A few searches later brought some clarity to this odd example of a seemingly impatient, vindictive man of God. First, Elisha was on his way to Bethel. While the town's name means "house of God", it was anything but in Elisha's day. Jeroboam had turned it into a center of idol worship, so there would very likely be animosity toward a man of God.
Second, while many translations use the term children, the Hebrew word used has a wide range of ages involved, from infants to young adults. It is used in Ruth to describe Boaz's servants, in 2 Samuel to describe David's son Absalom, and in 1 Kings to talk about a man Solomon put in charge of the house of Joseph, hardly a small child. These were likely young men, proud and brash, immature, who had decided the path of idolatry was far more exciting, much like many young men today.

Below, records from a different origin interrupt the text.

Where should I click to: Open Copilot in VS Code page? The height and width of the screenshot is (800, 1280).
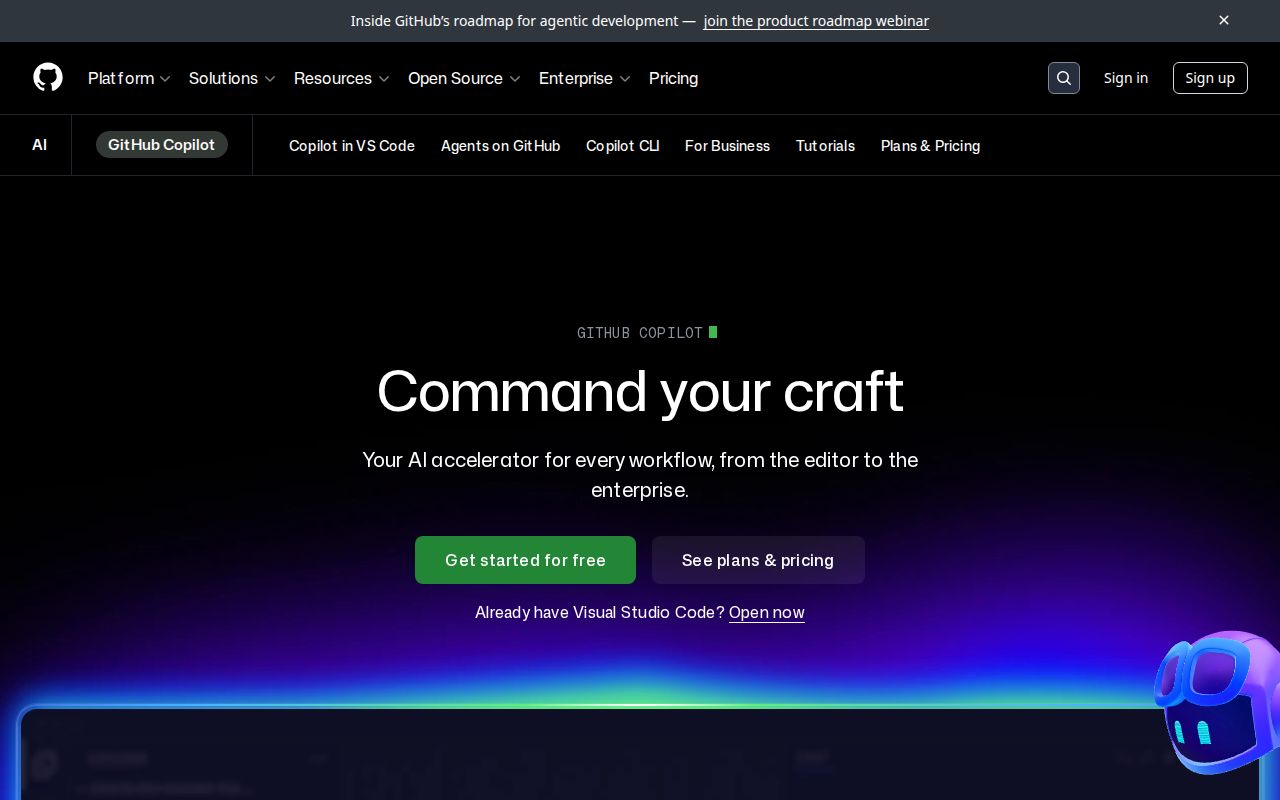coord(352,146)
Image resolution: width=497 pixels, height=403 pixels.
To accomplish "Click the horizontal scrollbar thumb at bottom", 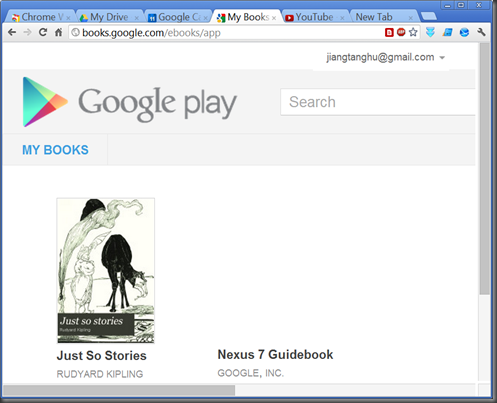I will (119, 390).
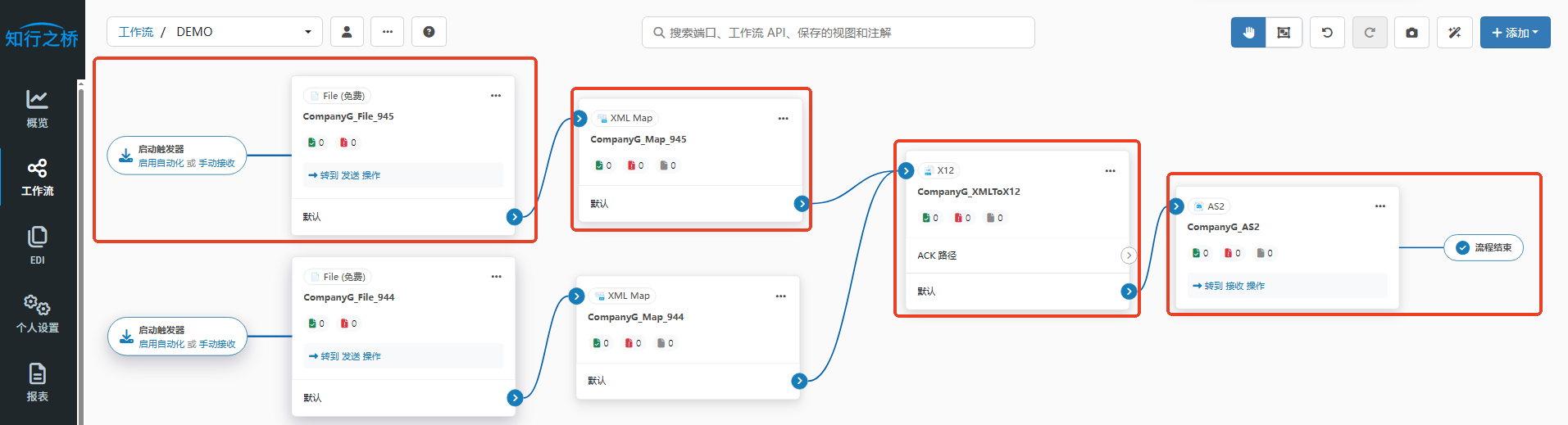The width and height of the screenshot is (1568, 425).
Task: Open the more options button beside the DEMO dropdown
Action: coord(387,32)
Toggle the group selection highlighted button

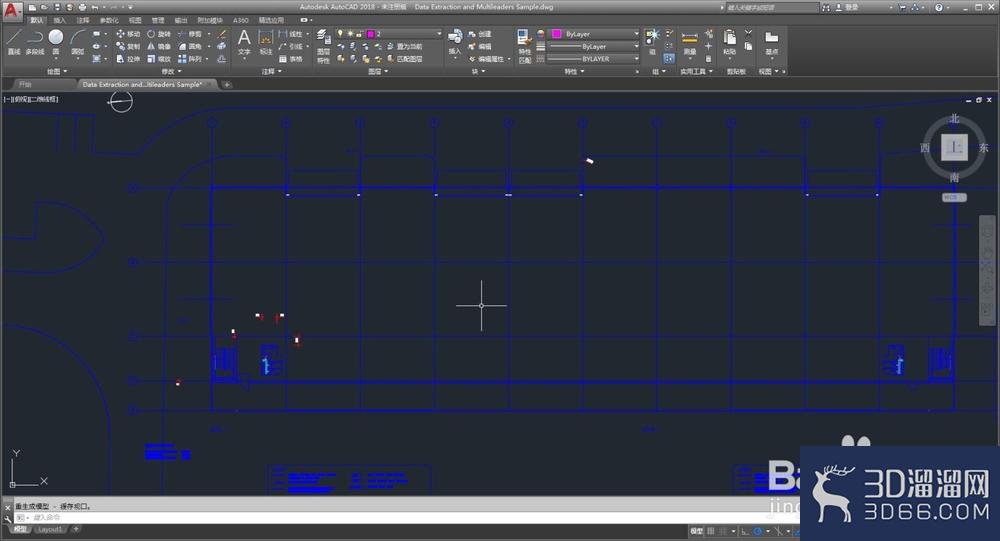pos(668,59)
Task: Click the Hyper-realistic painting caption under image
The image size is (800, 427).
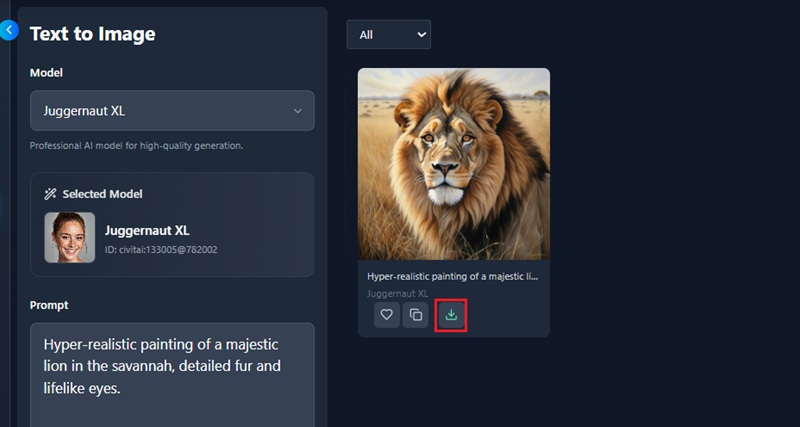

Third, there was the odd insult of "go on up". This suddenly makes sense when you take a look at what just happened. Elijah, Elisha's mentor, had just gone to be with the Lord in a spectacular fashion. He was taken up before Elisha's eyes in a whirlwind, accompanied by a fiery chariot. When Elisha returned from this awesome display, he told his friends about it, letting them know it was pointless to search. While they went to look for the body anyway, word surely spread of Elisha's incredible tale. As he approached Bethel, the young men had heard this preposterous story. One thing they were glad of: That annoyance Elijah was gone. Now they just wished Elisha with his tall tales would also disappear. "Go on up, Elisha! Why don't you just go like you say your friend went!" They mocked him, belittling his dear teacher, making fun of the one true God, calling Elisha a bearer of fairy tales and nonsense.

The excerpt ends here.